Peanut Butter and what?

By Becky Holland 

In “Southern Food,” Craig Claiborne wrote, “Nothing rekindles my spirits, gives comfort to my heart and mind, more than a visit to Mississippi … and to be regaled as I often have been, with a platter of fried chicken, field peas, collard greens, fresh corn on the cob, sliced tomatoes with French dressing … and to top it all off with a wedge of freshly baked pecan pie.”

Ah, my mouth is watering as I type that.

The term “comfort food,” which was added to Webster’s Dictionary in 1972, refers to “food prepared in a traditional style having a usually nostalgic or sentimental appeal.”

Basically, when you are sad or depressed or angry or sick, what do you do? You go to the kitchen. You go to the store. You go to McDonald’s or Starbucks.

Oh, don’t deny it. I have seen you there.

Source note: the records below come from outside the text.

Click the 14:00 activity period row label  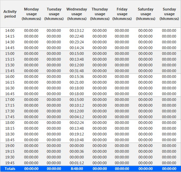tap(10, 30)
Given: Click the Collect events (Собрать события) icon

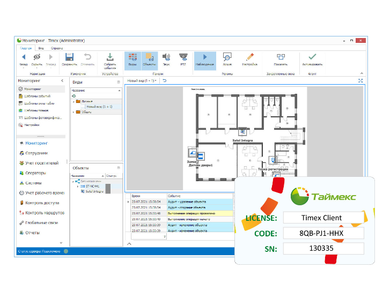Looking at the screenshot, I should pyautogui.click(x=110, y=58).
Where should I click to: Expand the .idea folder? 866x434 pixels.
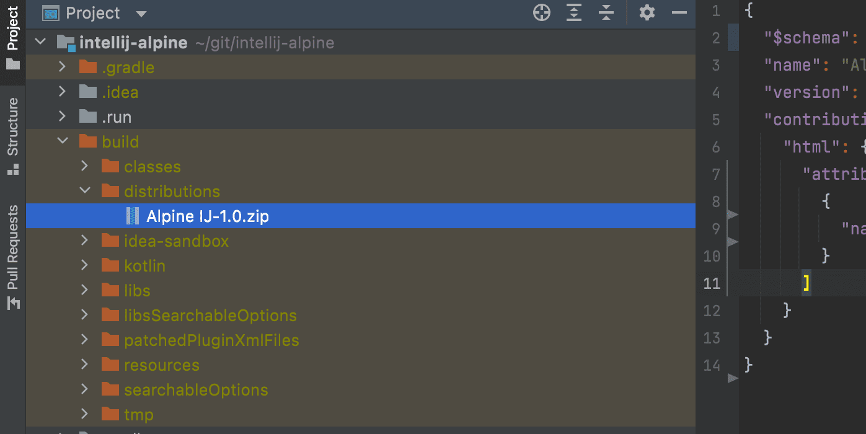pos(62,92)
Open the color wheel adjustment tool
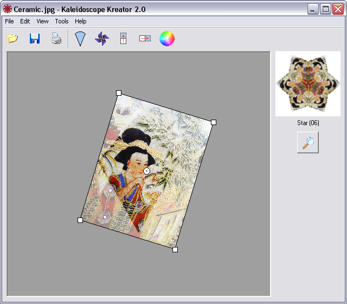Image resolution: width=347 pixels, height=304 pixels. tap(167, 39)
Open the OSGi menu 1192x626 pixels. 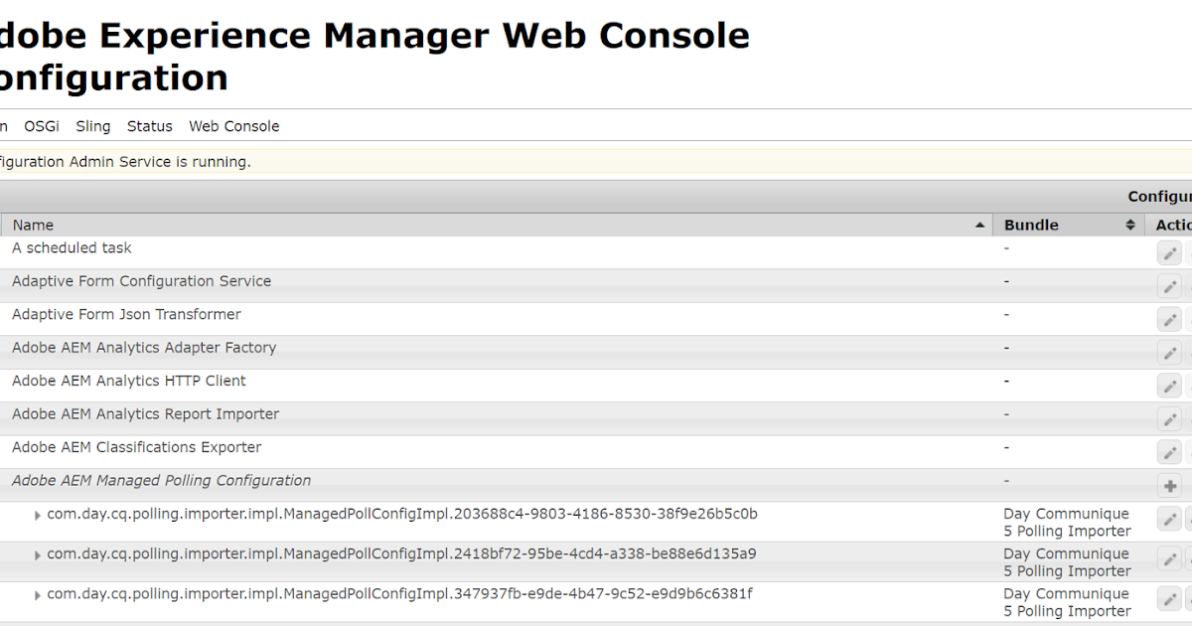pyautogui.click(x=41, y=126)
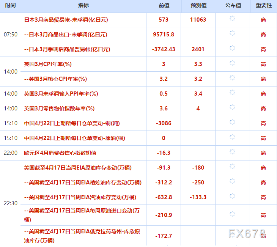Click loading spinner for 日本3月商品贸易帐-未季调
The width and height of the screenshot is (277, 247).
[x=232, y=19]
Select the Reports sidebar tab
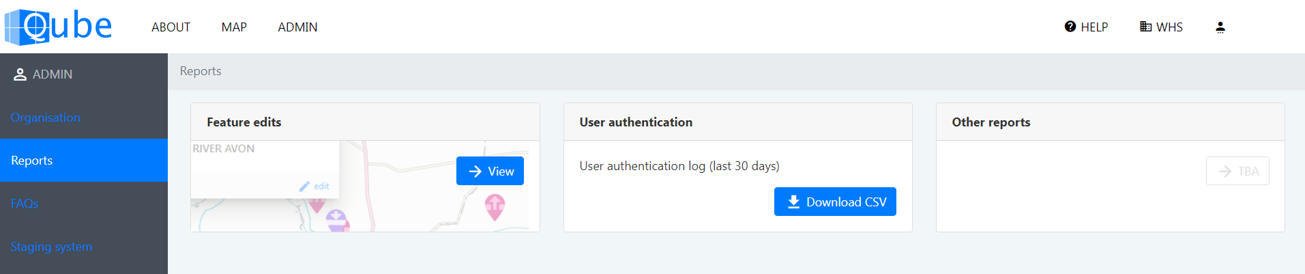 pos(32,161)
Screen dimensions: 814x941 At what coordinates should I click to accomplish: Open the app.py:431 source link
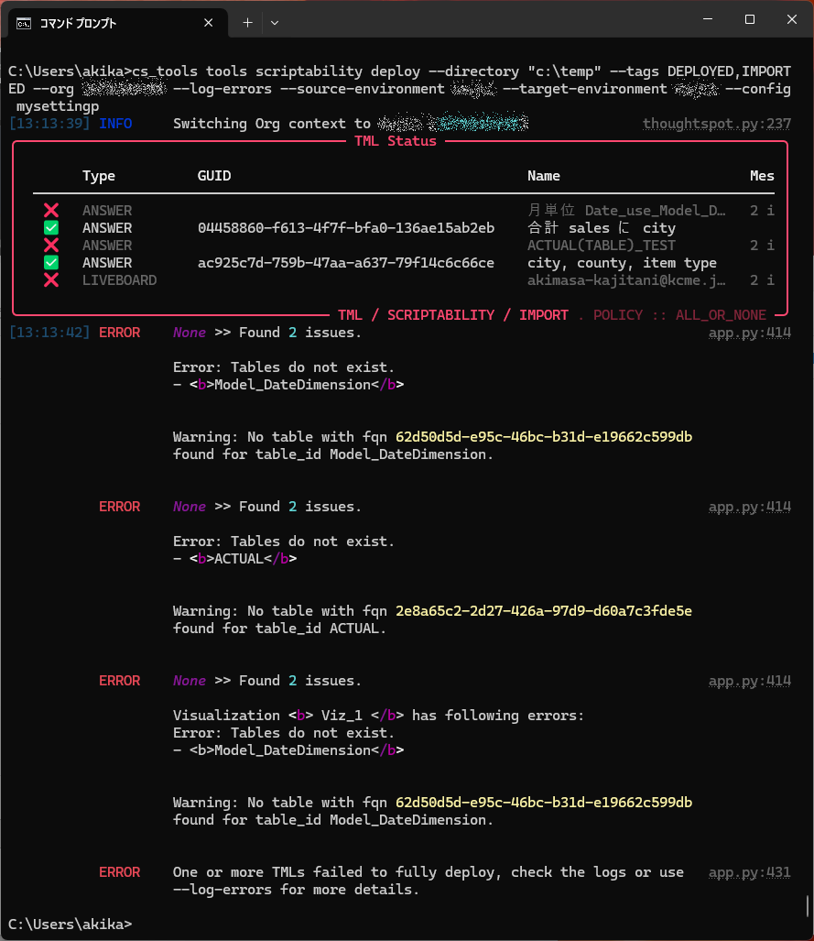[x=749, y=872]
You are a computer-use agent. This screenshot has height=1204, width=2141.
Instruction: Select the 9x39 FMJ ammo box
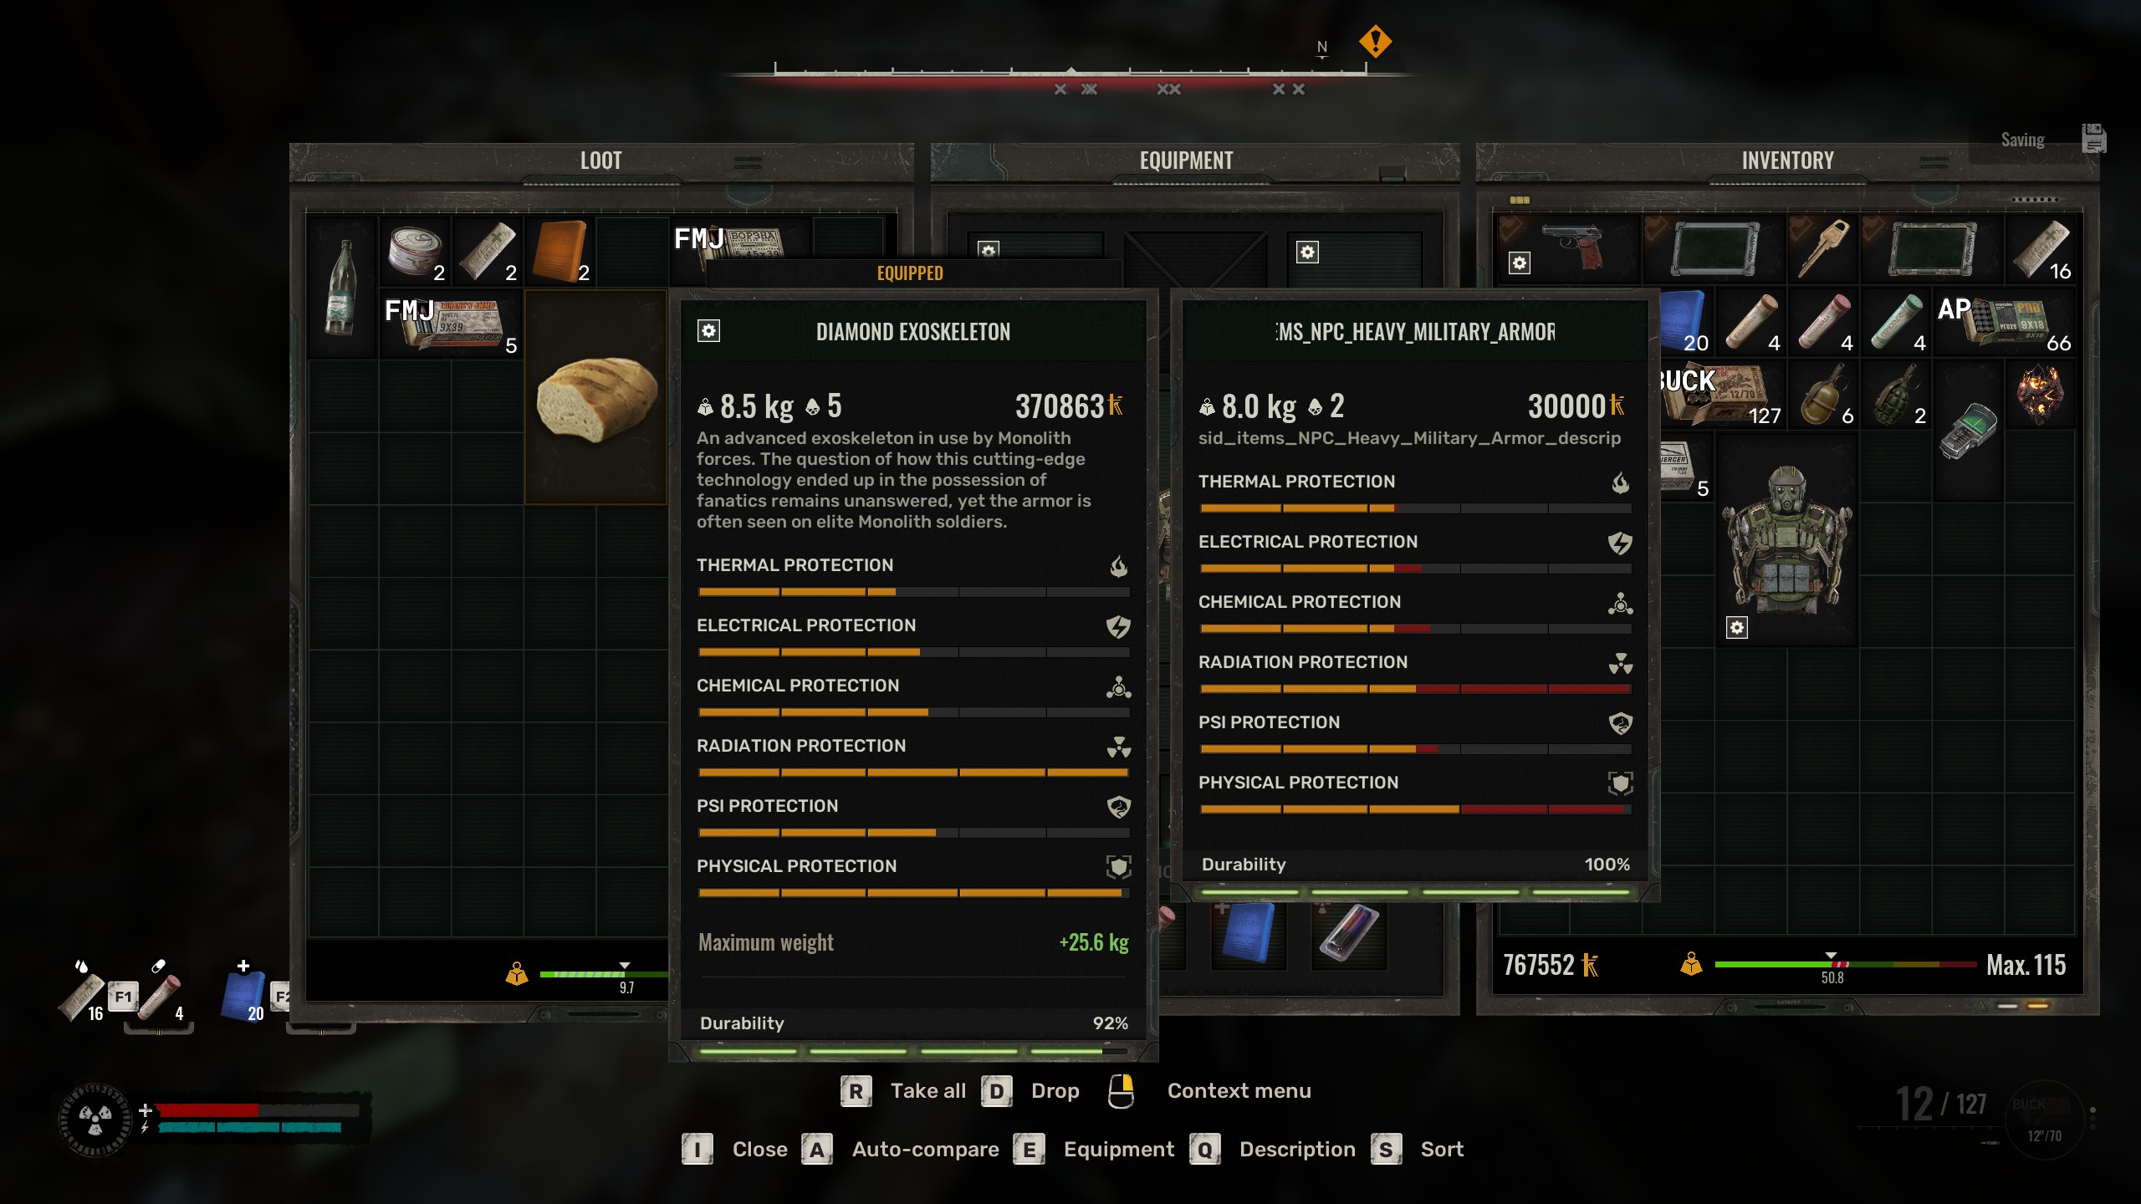(452, 324)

My mom makes the most delicious chicken spaghetti. It has been a staple in my family since way before I was born and we were living in Texas. In fact, that is what it is called – “Texas Spaghetti.” Mom discovered the recipe when my dad was pastor of a church there, and the dish seemed to be a favorite at all church socials.

That dish alone was responsible for curing all sorts of ailments, especially heartache and homesickness.

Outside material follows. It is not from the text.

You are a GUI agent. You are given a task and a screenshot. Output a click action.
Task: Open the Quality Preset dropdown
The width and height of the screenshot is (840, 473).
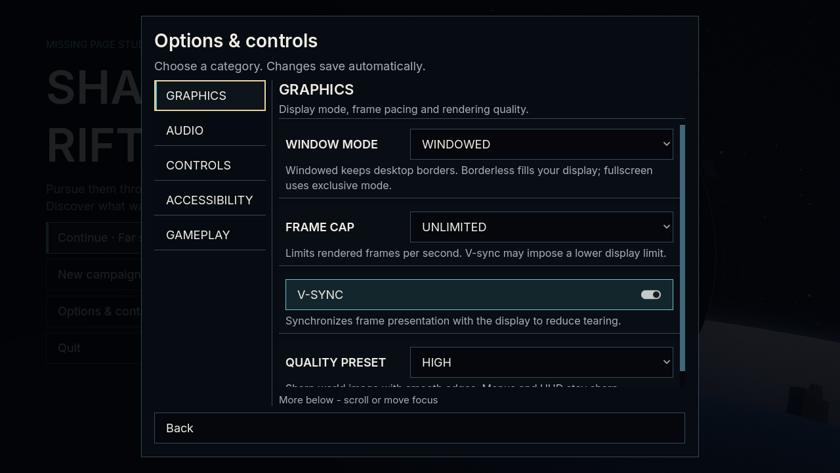coord(541,362)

What really does it for me though is peanut butter. Forget chocolate, give me peanut butter.

Charlie Brown had it wrong when he said, “Nothing takes the taste out of peanut butter quite like unrequited love.”

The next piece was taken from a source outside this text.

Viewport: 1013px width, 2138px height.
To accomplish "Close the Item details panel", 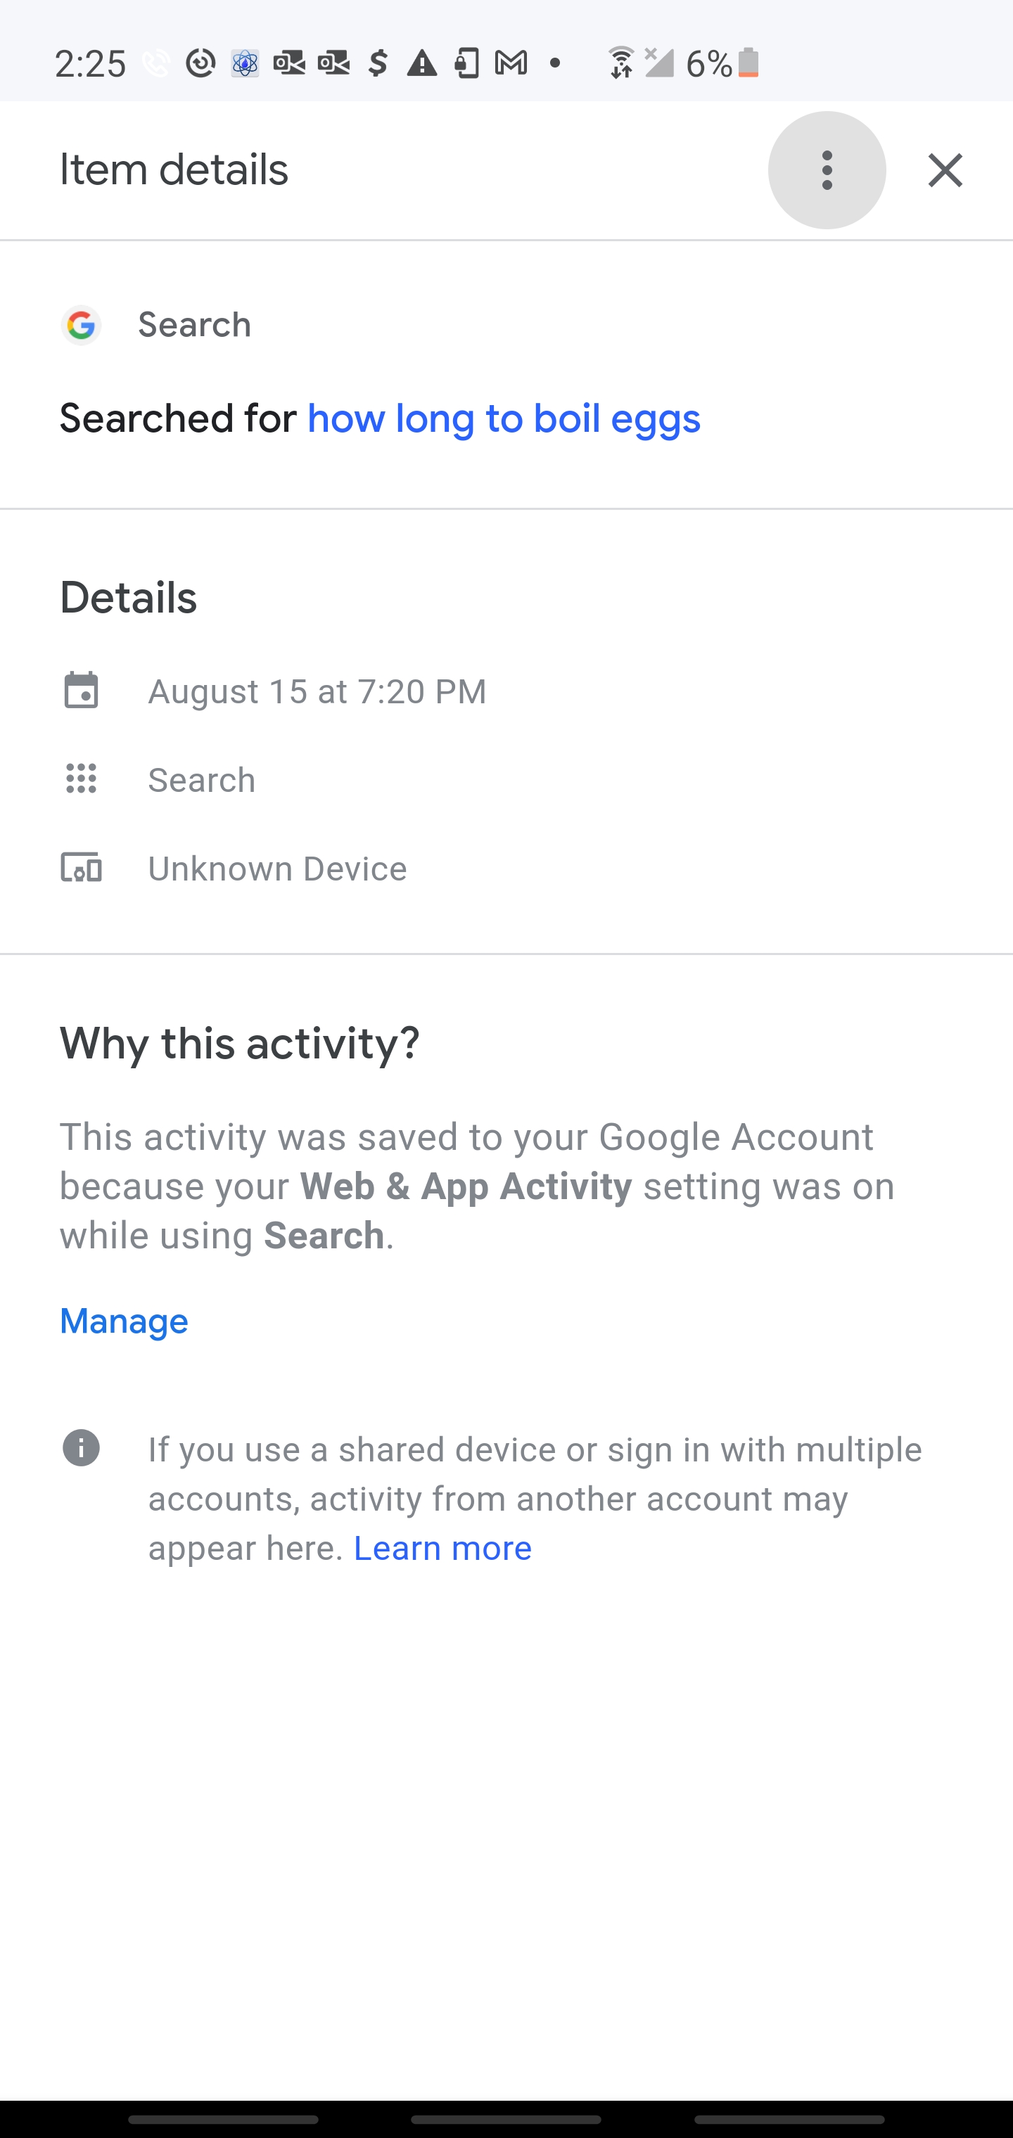I will pos(945,170).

Peanut butter takes the “taste out of” unrequited love, homesickness, loneliness, depression, sadness and whatever else may cause a frown on your face.

Especially if the peanut butter is joined by grape jelly and grilled in a sandwich.

I discovered this joyful sensation a few years ago when I ventured into the community center in Plains at the town’s annual Peanut Festival.

You get a piece of bread, whole wheat, low fat, put a little butter on each side, then spread the Jif low-fat peanut butter out and the low-sugar jelly, and throw it on the George Foreman grill.

It is a masterpiece that even Van Gogh would be in awe of.

I remember taking it from a little woman in an apron who was preparing it, then giving her a curious look. She told me, “Take it, and you’ll never look at peanut butter sandwiches the same way again.”

She was right.

The first bite took me back to the days of sitting at the kitchen table at my family’s home in Murphy, Texas, little legs swinging underneath me, listening to my mom and my older sister chatting about something, watching out the window for my best friend, Devona, to come get me so we could go play by the creek.

The next bite reminded me of days in Cochran, where I would go and visit my Grandma Madison, and she would whip together whatever we wanted to eat, and sit and listen to us as if she didn’t have a zillion other things to do, and she would give the best hugs. It also reminded of days when my mom would be out of town with the senior citizens she planned trips for, and Daddy, who’s celebrating his birthday today, would be the chef for the day.

Each bite was sweeter then the one before, and not just because of the physical taste, but the memories.

On Saturday, I went back to Plains for the Peanut Festival – the first time I have visited in more than a year. It was a fun time, and I was cautious as I walked back to the community center, wondering if the little lady with the apron would be back there, grilling up her peanut butter and jelly sandwiches.

The line out the door was long and winding and moved slower than a herd of turtles trying to get through a puddle of peanut butter, but when we finally got there, my traveling companion and I, I was almost sure that she wasn’t there. She wasn’t at the spot she was last year.

Following the line, I picked up various free material, kind of disappointed.

And then I saw her.

The peanut butter sandwiches were sizzling on the grill.

My eyes widened.

As if they knew I was close by, the sizzle of the sandwiches seemed to get louder and call my name.

They didn’t have to.

I was coming.

The little lady smiled.

“Welcome, would you like to try a peanut butter and jelly grilled sandwich?”

Looking like the dog on the commercial for those bacon strip treats, I am sure, all I could do was nod and hold out my hand.

She grinned.

“You’ll never look at a peanut butter sandwich the same way again.”

I had to laugh, and said thank you.

James A. Garfield, our nation’s 20th president, said, “Man cannot live by bread alone; he must have peanut butter.”